In a stressful situation - for example - if you are alone in a dark alley, stress may actually ease the pain. You may forget about your knee pain and would probably run to reach a safe place. In acute stress, the body is well equipped to block out pain but its response to long-lasting stress can be distressing like chronic pain.
It is today’s demanding lifestyle, which can cause a person to easily get stressed out by the pressures of work, family, and everyday life. These stressors not only drain you emotionally but can cause physical pain as well. Stress and pain are often closely related and both of them have an impact on the other. Several studies support the fact that depression, anxiety, being stressed out can increase pain. Persistent stress and pain can create a vicious cycle that sets the stage for chronic pain and chronic stress.
The connection between stress and pain is not completely clear, but it is well known that stressed-out people often experience a headache, neck, shoulder, and back pain. This could be probably caused due to tension in the muscles or release of brain chemicals.

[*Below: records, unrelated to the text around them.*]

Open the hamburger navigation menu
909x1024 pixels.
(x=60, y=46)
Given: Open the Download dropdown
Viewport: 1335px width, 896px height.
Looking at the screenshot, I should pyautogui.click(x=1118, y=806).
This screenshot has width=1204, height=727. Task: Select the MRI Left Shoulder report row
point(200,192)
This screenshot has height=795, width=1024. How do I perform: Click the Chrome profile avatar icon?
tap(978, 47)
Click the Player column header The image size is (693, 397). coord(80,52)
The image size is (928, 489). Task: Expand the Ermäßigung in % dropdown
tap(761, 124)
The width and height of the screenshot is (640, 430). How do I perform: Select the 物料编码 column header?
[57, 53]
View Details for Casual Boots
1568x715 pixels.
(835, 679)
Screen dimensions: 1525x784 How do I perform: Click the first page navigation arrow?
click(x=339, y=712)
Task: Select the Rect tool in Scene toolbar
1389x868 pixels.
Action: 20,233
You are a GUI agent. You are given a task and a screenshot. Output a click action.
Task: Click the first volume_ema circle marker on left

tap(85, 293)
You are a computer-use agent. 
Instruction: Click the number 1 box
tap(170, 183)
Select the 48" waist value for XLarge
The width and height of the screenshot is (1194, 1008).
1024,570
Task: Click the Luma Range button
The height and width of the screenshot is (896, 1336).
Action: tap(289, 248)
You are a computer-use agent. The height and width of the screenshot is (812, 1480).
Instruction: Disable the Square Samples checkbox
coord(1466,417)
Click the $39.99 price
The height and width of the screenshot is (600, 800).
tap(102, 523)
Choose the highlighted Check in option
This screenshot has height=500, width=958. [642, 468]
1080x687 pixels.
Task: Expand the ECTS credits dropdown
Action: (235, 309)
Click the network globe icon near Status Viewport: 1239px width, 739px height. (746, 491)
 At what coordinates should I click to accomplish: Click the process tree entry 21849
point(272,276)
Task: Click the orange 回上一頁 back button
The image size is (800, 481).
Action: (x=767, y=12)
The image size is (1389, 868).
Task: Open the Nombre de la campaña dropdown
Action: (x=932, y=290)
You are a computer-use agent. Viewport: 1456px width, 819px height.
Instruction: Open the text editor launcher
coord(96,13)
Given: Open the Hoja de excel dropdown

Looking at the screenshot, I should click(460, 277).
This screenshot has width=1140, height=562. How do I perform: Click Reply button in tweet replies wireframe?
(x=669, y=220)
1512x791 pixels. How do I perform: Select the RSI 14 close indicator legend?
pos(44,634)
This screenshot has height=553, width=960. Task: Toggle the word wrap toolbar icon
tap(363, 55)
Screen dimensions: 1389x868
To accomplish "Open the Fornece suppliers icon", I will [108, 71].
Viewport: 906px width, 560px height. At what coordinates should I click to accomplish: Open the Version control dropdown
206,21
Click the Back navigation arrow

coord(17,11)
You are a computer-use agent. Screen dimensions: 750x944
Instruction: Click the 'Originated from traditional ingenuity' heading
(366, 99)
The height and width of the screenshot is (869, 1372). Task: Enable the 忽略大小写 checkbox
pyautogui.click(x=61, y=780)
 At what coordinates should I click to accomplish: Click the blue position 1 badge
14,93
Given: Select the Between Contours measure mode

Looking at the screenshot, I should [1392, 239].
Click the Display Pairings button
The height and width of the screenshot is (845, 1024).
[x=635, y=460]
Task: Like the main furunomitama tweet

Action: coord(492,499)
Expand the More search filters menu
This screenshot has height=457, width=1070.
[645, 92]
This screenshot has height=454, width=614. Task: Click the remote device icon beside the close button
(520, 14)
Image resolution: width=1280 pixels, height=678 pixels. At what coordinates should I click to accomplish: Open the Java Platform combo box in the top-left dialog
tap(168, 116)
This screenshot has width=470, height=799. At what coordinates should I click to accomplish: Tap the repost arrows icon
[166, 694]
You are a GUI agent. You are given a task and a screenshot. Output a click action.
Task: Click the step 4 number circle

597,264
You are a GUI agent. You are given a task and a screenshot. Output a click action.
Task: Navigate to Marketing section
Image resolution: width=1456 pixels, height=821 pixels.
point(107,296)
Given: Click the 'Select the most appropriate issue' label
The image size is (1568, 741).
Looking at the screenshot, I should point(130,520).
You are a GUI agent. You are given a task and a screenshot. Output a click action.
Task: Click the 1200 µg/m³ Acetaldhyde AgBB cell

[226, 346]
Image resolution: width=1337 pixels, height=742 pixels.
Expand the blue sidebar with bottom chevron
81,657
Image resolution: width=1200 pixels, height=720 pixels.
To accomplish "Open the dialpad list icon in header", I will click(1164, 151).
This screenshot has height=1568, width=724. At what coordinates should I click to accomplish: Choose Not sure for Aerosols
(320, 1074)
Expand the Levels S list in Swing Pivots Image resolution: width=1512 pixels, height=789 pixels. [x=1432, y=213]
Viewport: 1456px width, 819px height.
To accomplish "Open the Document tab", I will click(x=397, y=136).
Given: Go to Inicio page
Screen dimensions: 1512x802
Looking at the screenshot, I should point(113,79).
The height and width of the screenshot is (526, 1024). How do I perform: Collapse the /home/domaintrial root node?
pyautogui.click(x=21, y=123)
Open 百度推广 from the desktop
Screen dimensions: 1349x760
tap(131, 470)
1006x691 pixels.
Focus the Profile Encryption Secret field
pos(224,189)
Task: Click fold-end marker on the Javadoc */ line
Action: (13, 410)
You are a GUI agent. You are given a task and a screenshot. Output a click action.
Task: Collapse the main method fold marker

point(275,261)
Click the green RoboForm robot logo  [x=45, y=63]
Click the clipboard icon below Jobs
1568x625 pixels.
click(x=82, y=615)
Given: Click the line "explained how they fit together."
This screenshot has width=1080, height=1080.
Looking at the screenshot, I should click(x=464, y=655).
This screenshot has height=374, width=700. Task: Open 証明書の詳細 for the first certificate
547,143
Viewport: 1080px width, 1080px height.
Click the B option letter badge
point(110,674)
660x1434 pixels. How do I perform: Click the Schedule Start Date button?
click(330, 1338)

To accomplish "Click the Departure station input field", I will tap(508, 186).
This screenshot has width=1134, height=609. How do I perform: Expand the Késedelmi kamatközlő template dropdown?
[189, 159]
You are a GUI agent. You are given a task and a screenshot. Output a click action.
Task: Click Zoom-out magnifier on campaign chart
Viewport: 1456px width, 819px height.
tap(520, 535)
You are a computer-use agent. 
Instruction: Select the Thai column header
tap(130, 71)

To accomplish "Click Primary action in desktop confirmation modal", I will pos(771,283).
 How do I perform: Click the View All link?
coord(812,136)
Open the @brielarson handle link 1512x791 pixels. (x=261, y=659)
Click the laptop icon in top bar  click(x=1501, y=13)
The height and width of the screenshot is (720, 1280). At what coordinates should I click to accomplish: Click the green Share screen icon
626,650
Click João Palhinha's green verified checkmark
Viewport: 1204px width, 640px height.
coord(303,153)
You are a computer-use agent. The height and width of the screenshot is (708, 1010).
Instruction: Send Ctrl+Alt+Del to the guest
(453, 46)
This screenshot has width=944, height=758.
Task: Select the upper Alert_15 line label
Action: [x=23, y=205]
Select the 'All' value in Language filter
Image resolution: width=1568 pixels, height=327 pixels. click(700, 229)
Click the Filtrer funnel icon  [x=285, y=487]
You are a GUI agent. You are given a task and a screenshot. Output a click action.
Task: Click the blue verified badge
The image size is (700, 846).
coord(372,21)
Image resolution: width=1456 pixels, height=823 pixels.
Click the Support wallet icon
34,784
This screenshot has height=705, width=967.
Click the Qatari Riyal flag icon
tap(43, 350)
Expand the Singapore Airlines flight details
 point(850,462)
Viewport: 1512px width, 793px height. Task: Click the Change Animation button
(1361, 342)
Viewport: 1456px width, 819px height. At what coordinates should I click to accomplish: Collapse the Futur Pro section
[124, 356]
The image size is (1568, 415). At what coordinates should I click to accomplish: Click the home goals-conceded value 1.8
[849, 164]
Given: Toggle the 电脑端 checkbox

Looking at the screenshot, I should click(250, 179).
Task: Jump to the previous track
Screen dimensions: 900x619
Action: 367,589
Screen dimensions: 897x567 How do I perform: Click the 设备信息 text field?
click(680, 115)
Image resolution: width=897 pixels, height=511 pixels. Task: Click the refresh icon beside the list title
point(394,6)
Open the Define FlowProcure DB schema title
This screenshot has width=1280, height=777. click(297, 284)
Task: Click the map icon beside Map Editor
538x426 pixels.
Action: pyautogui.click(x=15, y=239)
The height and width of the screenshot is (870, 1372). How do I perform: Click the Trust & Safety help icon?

According to experts, pain is regulated by the nervous system and the brain has a major role in how we perceive pain. The brain probably tries to inhibit pain signals. But if you are stressed out, then the brain's ability to filter these pain signals is offset and perceived pain can be increased.
In many people, stress can be relieved by avoiding things that cause stress or learning how to cope with it, this can bring about pain relief. Many experts consider that to benefit from medications or other therapies for pain relief, a patient needs to manage his or her stress.
There is still much to learn and understand about stress and pain. But one thing is well known; that for many people, relieving stress can be a powerful pain reliever.